_Directions_
The answer is an exact repeat of the entries below, with the pictures omitted.

..............................

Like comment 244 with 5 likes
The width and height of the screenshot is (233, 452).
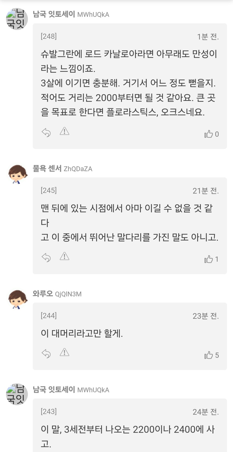click(209, 355)
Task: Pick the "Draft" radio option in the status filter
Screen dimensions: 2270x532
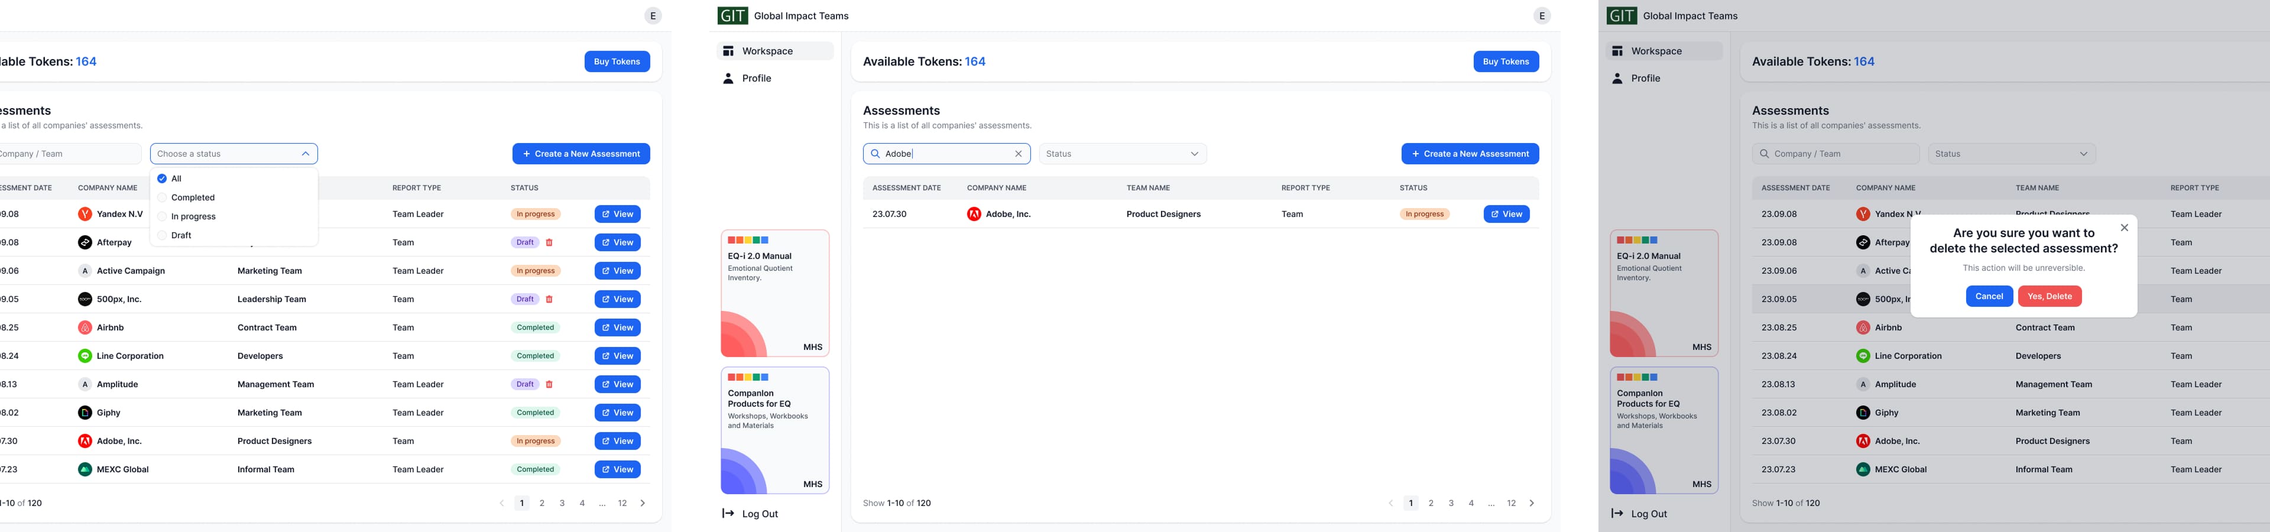Action: pos(162,236)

..............................

_Written answer_
Like comment 244 with 5 likes
The width and height of the screenshot is (233, 452).
click(209, 355)
Task: Pick the "Draft" radio option in the status filter
Screen dimensions: 2270x532
Action: pos(162,236)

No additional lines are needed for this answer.